Junge Leser könnten das für Erlebnisse aus einer fernen Zeit halten, als das Internet für alle noch in den Anfängen steckte, kaum jemand ein Notebook besaß und Tablets noch gar nicht im Handel erhältlich waren, als noch keine Social-Media-Plattformen existierten, Mobiltelefone noch Tasten hatten und man übers Festnetz in der Heimat anrief. Heute können sich doch, so möchte man meinen, alle fremdsprachigen und deutschen Studenten mühelos auf Englisch verständigen, übers Internet mit der Heimat kommunizieren und Kochrezepte, Verkehrsverbindungen oder Sprachmodule im weltweiten Netz abrufen. Wer jedoch jahrelang mit ausländischen Studenten zu tun hatte oder selbst im Ausland gearbeitet hat, weiß, dass sich an der psychischen und finanziellen Situation, den Sprach- und Lernproblemen oder den Erlebnissen auf Ämtern und Behörden in fremden Ländern gar nicht so viel geändert hat. Da wird man eher dazu veranlasst, der Autorin ganz viele eigene Geschichten erzählen zu wollen. Denn historische Vorgänge und subjektive Wahrnehmung gehen in Autobiographien eine ganz besondere Verbindung ein und veranlassen zu eigener Reflektion.

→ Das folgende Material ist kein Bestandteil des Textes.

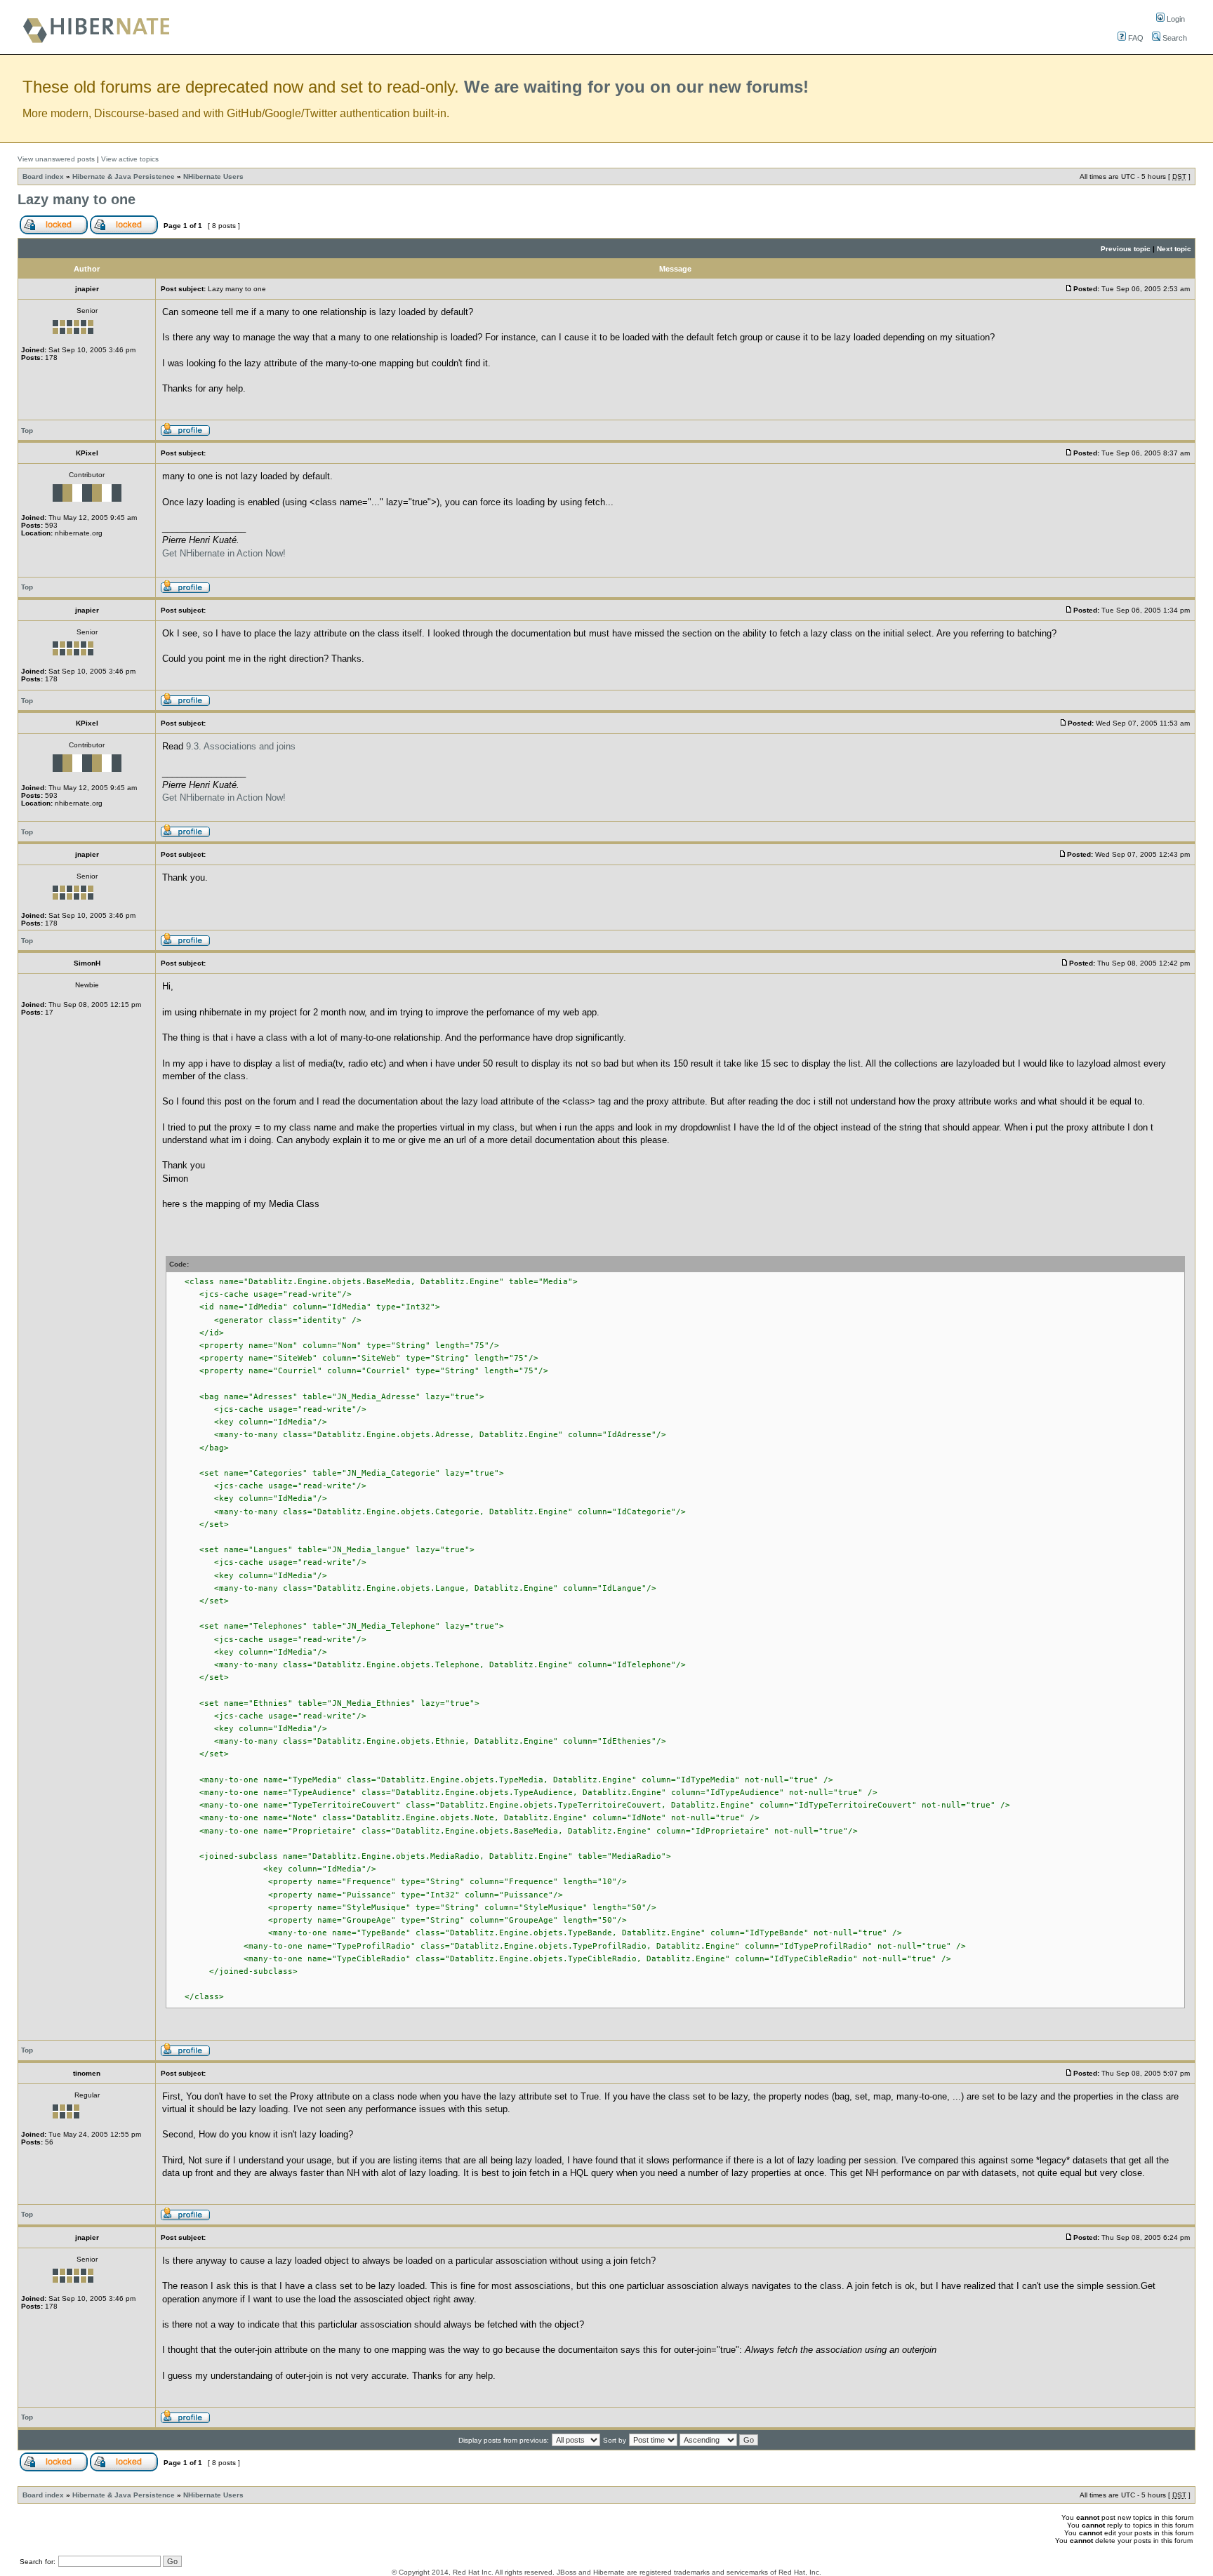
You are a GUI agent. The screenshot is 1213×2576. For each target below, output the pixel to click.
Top (27, 430)
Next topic (1174, 249)
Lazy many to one (76, 199)
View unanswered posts (56, 159)
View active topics (130, 159)
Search (1173, 38)
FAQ (1135, 38)
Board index (43, 176)
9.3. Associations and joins (241, 746)
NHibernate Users (213, 176)
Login (1175, 19)
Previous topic (1126, 249)
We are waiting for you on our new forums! (636, 86)
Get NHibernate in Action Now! (224, 553)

Der ZOB wird für die Studentin zum Sehnsuchtsort aller Abfahrten. Alle vier bis fünf Wochen fährt sie zu ihrer Familie nach Polen und nimmt die schmutzige Wäsche mit, obwohl es in ihrer Wohngemeinschaft eine Waschmaschine gibt. Sie will sich einfach ein Stück Zugehörigkeit zu ihrer Heimat erhalten. Zurück am Studienort wird sie mit den ersten Prüfungen konfrontiert. Bilanzierung, Investitionen und Wirtschaftsinformatik stehen auf dem Plan. Ihr anhaltend großes Sprachdefizit kompensiert sie damit, dass sie ganze Bücher auswendig lernt, ohne deren Inhalt zu verstehen. Am Ende stellt sie geradezu beschämt fest, dass sie mit dieser Taktik eine der höchsten Punktzahlen unter ihren Kommilitonen erreicht hat. Die Autorin verfügt über genügend Selbstironie um darin kein Vorbild für künftige Generationen von Studierenden zu sehen. Zwei Jahre wird Anna benötigen, bis ihr Deutsch einigermaßen belastbar ist.